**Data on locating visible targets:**
━━━

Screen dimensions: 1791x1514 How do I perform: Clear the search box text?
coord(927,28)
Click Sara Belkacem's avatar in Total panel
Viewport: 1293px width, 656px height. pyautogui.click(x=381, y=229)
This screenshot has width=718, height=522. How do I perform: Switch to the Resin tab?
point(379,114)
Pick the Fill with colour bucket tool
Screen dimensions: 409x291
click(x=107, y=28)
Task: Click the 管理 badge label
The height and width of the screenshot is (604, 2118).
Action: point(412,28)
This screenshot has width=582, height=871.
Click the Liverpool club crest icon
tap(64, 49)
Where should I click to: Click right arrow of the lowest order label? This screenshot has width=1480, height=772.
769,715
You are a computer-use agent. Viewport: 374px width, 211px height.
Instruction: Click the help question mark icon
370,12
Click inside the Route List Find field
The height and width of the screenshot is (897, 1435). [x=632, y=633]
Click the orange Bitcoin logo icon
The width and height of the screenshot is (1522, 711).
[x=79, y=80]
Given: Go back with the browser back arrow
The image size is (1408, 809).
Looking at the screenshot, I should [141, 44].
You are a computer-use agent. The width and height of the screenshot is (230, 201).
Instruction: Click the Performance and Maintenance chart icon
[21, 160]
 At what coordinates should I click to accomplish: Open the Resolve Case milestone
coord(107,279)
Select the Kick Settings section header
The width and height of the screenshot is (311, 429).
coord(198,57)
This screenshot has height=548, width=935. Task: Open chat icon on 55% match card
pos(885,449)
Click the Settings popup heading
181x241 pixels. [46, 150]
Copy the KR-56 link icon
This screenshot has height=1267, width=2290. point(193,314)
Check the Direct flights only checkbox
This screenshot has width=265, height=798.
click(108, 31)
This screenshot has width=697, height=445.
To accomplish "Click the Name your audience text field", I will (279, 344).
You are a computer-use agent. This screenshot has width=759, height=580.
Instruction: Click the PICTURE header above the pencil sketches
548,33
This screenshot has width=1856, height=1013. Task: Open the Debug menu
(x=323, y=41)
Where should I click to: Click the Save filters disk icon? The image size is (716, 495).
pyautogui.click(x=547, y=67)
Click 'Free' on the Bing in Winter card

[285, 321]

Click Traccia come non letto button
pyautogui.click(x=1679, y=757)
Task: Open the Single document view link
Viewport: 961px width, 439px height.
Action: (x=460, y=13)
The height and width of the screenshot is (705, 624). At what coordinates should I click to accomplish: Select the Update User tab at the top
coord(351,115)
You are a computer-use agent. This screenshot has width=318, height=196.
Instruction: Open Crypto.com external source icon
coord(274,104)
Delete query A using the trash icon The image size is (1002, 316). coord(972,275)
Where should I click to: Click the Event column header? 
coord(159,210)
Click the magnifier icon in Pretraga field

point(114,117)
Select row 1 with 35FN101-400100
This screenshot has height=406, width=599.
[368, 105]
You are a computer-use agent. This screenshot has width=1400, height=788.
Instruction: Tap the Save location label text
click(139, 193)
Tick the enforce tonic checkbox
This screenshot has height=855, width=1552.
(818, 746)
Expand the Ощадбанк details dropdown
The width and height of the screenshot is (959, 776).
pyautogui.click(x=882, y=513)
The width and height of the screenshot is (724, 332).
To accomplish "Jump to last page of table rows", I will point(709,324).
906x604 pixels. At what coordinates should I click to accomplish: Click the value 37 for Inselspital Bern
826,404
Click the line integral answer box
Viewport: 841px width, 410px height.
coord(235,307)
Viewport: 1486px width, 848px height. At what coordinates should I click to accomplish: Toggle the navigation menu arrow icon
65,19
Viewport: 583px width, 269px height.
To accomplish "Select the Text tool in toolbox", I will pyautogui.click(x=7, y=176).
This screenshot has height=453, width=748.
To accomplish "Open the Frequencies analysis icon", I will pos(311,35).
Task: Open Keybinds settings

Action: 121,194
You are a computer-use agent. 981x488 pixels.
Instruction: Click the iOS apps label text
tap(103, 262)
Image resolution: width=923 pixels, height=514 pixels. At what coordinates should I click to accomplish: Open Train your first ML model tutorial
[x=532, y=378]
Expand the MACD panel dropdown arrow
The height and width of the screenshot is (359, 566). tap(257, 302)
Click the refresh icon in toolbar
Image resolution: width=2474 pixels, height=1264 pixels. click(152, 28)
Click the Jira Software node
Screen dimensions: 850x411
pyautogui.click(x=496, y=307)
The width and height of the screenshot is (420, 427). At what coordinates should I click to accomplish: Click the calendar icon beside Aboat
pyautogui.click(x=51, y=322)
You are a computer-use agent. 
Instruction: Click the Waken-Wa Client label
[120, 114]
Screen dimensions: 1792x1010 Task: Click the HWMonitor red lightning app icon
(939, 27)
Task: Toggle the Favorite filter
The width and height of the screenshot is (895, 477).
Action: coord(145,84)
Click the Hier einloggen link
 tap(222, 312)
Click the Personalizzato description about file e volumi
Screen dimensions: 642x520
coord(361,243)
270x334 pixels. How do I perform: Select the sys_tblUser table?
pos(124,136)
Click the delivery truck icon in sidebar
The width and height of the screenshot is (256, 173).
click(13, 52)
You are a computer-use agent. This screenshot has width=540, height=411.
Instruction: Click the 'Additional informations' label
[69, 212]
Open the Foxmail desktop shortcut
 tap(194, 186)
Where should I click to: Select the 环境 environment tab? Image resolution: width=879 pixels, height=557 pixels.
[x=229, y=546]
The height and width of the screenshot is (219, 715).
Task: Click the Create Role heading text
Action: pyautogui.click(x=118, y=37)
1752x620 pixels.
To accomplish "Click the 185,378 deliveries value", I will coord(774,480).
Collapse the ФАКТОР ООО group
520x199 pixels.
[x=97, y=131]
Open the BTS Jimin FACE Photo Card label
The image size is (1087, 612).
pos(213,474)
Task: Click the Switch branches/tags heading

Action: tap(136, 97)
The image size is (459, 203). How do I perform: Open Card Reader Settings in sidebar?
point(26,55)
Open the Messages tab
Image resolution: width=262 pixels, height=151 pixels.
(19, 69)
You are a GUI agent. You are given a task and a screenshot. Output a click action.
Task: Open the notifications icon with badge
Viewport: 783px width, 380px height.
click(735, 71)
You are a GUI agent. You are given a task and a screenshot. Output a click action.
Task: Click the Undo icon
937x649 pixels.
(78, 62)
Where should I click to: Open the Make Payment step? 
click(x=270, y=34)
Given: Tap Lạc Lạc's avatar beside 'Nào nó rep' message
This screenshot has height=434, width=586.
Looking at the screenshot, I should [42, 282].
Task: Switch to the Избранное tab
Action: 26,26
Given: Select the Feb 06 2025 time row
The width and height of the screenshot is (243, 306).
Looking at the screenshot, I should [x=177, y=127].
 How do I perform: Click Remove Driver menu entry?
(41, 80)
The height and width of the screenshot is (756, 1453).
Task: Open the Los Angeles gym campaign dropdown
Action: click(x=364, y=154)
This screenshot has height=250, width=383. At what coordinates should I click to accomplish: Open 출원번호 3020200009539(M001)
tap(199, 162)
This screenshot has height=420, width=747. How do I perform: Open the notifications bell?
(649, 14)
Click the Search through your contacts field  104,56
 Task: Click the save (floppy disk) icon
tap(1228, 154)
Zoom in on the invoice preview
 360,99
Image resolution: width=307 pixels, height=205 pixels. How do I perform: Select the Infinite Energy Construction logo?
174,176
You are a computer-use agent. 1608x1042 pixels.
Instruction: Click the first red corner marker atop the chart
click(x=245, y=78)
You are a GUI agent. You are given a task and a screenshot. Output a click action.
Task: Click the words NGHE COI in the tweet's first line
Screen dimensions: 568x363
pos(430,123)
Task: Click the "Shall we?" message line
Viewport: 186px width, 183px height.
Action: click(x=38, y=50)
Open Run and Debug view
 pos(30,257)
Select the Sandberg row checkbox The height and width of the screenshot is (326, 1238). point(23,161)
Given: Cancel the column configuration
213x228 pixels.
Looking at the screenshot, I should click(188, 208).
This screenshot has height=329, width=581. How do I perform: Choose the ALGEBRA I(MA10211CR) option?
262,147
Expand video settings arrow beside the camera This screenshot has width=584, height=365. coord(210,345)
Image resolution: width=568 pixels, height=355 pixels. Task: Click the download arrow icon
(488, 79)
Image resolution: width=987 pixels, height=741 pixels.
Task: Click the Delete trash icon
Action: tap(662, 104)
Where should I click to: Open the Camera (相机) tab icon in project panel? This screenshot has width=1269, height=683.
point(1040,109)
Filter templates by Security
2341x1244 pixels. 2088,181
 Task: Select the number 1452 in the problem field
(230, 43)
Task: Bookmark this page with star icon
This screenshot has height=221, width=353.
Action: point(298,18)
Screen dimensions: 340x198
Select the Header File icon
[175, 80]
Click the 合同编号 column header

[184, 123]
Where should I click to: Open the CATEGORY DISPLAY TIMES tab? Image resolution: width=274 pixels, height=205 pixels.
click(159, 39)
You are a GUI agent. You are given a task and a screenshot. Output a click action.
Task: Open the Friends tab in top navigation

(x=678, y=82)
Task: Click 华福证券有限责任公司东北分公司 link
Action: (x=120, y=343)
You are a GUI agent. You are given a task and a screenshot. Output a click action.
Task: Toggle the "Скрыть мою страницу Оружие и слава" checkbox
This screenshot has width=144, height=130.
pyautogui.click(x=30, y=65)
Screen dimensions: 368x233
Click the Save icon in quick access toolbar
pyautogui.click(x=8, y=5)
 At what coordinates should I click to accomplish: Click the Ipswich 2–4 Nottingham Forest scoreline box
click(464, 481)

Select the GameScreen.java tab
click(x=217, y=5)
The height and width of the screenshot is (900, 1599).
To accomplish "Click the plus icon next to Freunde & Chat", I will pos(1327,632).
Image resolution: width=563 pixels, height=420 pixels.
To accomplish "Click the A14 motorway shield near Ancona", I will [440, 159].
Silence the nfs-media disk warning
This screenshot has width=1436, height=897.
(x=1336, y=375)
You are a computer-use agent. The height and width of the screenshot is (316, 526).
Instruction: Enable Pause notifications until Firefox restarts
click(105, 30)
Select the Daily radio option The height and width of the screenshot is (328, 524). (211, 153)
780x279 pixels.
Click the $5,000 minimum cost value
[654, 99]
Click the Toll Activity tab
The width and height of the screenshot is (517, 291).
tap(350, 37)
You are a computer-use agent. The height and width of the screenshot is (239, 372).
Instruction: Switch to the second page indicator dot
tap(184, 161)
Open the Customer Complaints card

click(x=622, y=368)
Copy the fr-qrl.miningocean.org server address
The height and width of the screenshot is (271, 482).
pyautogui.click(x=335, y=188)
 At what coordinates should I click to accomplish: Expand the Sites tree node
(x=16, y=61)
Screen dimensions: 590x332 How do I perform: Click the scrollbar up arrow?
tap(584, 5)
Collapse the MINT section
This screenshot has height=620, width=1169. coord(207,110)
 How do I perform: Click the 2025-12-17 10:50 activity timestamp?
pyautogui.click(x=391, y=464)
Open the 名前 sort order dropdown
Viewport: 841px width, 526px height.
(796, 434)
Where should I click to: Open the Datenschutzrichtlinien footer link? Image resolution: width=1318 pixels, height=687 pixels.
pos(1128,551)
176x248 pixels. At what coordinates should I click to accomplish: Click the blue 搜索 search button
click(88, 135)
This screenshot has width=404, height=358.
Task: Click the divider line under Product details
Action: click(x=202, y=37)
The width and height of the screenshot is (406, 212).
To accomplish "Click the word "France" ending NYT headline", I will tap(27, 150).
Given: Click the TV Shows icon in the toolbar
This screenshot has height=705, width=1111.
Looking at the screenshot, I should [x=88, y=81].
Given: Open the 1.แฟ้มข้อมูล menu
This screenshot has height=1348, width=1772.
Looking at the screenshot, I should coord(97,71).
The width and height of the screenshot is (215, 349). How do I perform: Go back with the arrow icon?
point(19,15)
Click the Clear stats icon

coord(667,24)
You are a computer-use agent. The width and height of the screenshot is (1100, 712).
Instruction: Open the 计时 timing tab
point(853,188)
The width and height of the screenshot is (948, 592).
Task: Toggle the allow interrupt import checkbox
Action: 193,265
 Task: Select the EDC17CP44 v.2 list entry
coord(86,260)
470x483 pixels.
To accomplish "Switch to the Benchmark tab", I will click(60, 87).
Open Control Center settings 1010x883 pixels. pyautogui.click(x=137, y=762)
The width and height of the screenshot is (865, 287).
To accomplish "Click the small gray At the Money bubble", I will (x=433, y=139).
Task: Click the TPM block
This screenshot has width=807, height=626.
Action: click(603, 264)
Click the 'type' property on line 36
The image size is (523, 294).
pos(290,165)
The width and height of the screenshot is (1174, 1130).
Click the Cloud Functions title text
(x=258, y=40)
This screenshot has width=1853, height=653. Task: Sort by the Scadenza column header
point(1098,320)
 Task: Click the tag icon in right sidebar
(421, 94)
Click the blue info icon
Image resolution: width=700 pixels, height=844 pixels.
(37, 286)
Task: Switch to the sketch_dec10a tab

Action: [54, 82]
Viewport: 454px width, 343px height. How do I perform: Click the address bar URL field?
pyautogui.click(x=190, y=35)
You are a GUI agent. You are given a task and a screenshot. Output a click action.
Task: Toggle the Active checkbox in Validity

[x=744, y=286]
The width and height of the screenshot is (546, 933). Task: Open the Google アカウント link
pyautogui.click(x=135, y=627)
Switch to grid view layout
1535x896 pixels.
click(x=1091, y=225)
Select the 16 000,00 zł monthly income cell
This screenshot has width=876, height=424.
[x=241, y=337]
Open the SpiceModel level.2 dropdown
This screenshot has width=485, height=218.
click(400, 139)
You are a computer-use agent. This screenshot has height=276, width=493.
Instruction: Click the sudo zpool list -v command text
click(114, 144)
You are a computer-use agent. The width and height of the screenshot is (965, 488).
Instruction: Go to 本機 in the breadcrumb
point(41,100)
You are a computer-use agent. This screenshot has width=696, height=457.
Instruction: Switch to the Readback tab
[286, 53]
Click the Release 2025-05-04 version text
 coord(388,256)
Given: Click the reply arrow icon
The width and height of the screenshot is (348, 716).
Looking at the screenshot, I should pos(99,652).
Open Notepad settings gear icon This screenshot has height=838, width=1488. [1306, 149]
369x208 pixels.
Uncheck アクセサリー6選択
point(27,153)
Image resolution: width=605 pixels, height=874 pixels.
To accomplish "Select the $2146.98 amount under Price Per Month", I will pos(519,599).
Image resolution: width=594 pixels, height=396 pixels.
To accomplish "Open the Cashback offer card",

━━━

**WRITTEN EXERCISE:** Copy out, word for word, the part of the data that opens with the line containing "Click the Search" and closes with the line containing "pos(430,123)", including both of those lines.

**PROBLEM SOLUTION:**
Click the Search through your contacts field  104,56
 Task: Click the save (floppy disk) icon
tap(1228, 154)
Zoom in on the invoice preview
 360,99
Image resolution: width=307 pixels, height=205 pixels. How do I perform: Select the Infinite Energy Construction logo?
174,176
You are a computer-use agent. 1608x1042 pixels.
Instruction: Click the first red corner marker atop the chart
click(x=245, y=78)
You are a GUI agent. You are given a task and a screenshot. Output a click action.
Task: Click the words NGHE COI in the tweet's first line
Screen dimensions: 568x363
pos(430,123)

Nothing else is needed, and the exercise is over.